Linode Forum
Linode Community Forums
 FAQFAQ    SearchSearch    MembersMembers      Register Register 
 LoginLogin [ Anonymous ] 
Post new topic  Reply to topic
Author Message
PostPosted: Wed Jan 27, 2010 6:46 am 
Offline
Senior Member

Joined: Thu Nov 19, 2009 4:55 pm
Posts: 52
I'm using the beta backup service but as I've been reading it seems that you don't want to rely on that.

I've never had to resort to restoring a backup so I'd just like to ask a few questions if you don't mind.


Some points:

My main server is a PHP/Apache/Mysql vBulletin server. The MySql database is 800M.

Questions:

Backups are categorized daily, weekly, and monthly when done correctly right? So if I backed up to S3 then I'd have to pay at least 800mb a day for a total of 800mb x 30? That seems like a lot of space that would add up in $$$ really fast.

Is Amazon S3 the ideal way to back it up?

How do I backup MySQL properly and not crash the server during a mysql dump (server gets slow when I do this?) Will the SQL dump be fine? What about if it tries to do this in the middle of someone trying to post something?

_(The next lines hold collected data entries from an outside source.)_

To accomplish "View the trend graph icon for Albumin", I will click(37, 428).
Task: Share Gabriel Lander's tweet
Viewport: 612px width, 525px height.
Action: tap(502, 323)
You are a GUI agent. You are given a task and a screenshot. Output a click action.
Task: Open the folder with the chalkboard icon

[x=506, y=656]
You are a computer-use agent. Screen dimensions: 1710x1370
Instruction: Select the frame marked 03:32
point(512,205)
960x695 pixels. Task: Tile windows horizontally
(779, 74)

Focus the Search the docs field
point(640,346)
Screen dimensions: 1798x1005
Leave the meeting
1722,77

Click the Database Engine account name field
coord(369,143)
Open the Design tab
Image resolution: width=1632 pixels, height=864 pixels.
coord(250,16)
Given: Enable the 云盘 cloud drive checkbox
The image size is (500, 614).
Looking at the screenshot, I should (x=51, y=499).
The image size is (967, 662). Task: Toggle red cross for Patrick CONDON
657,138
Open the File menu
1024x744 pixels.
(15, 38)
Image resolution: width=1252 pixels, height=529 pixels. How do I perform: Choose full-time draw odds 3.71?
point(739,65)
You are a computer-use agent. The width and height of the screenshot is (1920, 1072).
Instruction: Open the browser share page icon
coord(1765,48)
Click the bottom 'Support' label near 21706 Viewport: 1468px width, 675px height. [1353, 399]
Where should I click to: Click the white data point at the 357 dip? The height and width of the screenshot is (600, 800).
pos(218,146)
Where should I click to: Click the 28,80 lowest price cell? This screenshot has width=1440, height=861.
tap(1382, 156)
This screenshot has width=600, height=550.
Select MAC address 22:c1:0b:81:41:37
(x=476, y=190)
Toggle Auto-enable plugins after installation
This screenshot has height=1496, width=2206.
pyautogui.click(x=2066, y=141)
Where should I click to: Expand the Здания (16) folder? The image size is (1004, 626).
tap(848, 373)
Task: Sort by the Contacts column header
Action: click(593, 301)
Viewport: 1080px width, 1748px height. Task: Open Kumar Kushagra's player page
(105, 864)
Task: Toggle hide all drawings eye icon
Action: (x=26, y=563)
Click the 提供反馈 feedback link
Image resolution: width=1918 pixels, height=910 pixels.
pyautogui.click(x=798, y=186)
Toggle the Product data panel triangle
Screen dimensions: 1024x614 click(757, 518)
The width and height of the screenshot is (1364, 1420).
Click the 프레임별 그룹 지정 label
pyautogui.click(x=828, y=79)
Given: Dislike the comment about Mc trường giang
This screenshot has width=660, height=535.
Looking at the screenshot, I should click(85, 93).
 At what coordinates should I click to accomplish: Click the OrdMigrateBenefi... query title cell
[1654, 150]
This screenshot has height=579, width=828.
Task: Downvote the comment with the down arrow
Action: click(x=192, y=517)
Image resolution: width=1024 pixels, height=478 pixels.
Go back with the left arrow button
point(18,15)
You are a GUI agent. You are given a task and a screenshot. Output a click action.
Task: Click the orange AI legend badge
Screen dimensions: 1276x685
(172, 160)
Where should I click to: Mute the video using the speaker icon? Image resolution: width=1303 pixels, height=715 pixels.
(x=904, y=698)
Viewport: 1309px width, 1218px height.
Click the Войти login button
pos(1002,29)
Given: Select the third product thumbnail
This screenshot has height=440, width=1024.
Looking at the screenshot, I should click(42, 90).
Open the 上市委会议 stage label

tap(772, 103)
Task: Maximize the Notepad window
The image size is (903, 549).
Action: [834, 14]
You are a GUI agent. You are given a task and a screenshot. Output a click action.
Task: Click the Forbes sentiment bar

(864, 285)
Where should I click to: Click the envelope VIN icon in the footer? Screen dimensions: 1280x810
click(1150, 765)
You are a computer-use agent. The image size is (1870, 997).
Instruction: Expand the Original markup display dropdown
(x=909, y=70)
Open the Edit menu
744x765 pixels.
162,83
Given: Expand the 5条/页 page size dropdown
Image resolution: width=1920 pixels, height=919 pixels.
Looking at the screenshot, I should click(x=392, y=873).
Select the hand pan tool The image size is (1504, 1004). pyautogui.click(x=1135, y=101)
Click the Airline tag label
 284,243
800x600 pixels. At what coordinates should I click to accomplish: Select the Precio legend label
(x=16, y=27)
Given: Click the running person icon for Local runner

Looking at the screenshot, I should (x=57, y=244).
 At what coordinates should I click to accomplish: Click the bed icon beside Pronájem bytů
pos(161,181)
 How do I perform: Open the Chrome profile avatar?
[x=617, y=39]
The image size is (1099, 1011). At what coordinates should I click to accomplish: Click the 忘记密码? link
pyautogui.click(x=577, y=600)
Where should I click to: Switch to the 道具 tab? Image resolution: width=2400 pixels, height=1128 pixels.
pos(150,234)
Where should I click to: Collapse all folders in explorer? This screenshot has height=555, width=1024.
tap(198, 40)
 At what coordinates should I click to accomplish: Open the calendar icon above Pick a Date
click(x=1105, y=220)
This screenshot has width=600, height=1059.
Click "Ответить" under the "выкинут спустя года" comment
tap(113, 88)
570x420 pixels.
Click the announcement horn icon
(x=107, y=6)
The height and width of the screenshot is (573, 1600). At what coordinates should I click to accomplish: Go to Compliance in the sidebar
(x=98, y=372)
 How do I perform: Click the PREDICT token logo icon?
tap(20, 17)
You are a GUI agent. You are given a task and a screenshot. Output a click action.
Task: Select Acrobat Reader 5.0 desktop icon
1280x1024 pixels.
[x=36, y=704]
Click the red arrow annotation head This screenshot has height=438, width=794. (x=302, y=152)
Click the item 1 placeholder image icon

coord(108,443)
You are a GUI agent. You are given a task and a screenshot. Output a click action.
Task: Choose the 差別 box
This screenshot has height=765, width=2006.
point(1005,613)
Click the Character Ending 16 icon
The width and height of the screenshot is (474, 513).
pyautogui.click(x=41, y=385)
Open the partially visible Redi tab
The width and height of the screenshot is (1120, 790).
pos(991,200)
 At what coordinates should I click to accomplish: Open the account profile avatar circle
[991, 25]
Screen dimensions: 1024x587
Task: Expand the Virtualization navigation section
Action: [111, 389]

What are the alternatives to Amazon S3? Something cheaper? Easier to restore?


Top
   
 Post subject:
PostPosted: Wed Jan 27, 2010 7:04 am 
Offline
Senior Member

Joined: Mon Dec 07, 2009 6:46 am
Posts: 331
I use GigaPros FTP hosting, and I encrypt the packages before FTPing them. All done automatically, daily. No issues so far (using them a few months), and they have FTP plans ranging from $2.5/mo for 1GB+2GB, to $25/mo for 20GB+400GB (space+bandwidth).

As for MySQL dumping, I don't know, don't use MySQL, but PostgreSQL that I use does it transactionally (with pg_dump), ie. the dump is db snapshot at the time of taking.


Top
   
 Post subject:
PostPosted: Wed Jan 27, 2010 7:19 am 
Offline
Senior Member

Joined: Thu Nov 19, 2009 4:55 pm
Posts: 52
Ah, hmm I think that's more expensive than Amazon S3 isn't it?

I'm really confused at how much space I'll be needing.


Top
   
 Post subject:
PostPosted: Wed Jan 27, 2010 1:20 pm 
Offline
Senior Member
User avatar

Joined: Tue May 26, 2009 3:29 pm
Posts: 1691
Location: Montreal, QC
There's always the DIY solution of home backups. If you have a few gigs at home, you can use rsync to only send the differences. So of your 800MB database, if only 10MB changes per day, you can do daily backups and only use 10MB of bandwidth on your home connection.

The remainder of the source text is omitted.